The longer forms---human rights, or universal human rights---carry this justification with them. I had not noticed rights being used alone as shorthand, but have not paid attention. Whether it signifies a change in the meaning, I don't know.
Absolutely, I'll agree that liberals are generally uncomfortable with enshrining religious notions as a basis for legal and political decisions.
Ah, thanks Dance. I whip-lashed from contemplating proposing marriage after one entry that I applaud to wondering "Why is she insulting me?" Just kidding.
I am not uncomfortable with the assertion of a religious cause for rights, per se. I welcome any assertion that we enjoy natural rights. I, however, do not require a creator as a source of those rights. The rights merely exist as a consequence of our existence and our locomotion. What follows from society and government (an expression of society) is more or less restriction on the exercise of our rights. I am not opposed to that either, taking from Rousseau and Mill and others the argument that in a society with rules we gain freedom that we may not have in our natural, individual state.

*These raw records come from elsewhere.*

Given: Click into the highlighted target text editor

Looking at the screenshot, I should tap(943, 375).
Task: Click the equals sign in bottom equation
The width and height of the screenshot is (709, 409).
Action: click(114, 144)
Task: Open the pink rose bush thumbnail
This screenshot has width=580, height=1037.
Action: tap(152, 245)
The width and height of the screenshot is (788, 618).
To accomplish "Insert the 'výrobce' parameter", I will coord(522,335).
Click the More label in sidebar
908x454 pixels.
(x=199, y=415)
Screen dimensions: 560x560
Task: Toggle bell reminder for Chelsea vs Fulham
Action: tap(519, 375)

I further take the "positive rights" that FLG disfavors to be not rights at all but rather elements of the social contract. Equality, for example, is part of a social contract. It is not a right and it is not a reality in nature. It is merely an agreement among members of a society (expressed in their government) that individuals will contract for equal treatment from their government and before the law. Clearly, that emerged as a hope in the Declaration of Independence. To our credit, it is a hope we have pursued straight through to this day. But the word "right" in reference to equal treatment, for example, is an error that confuses.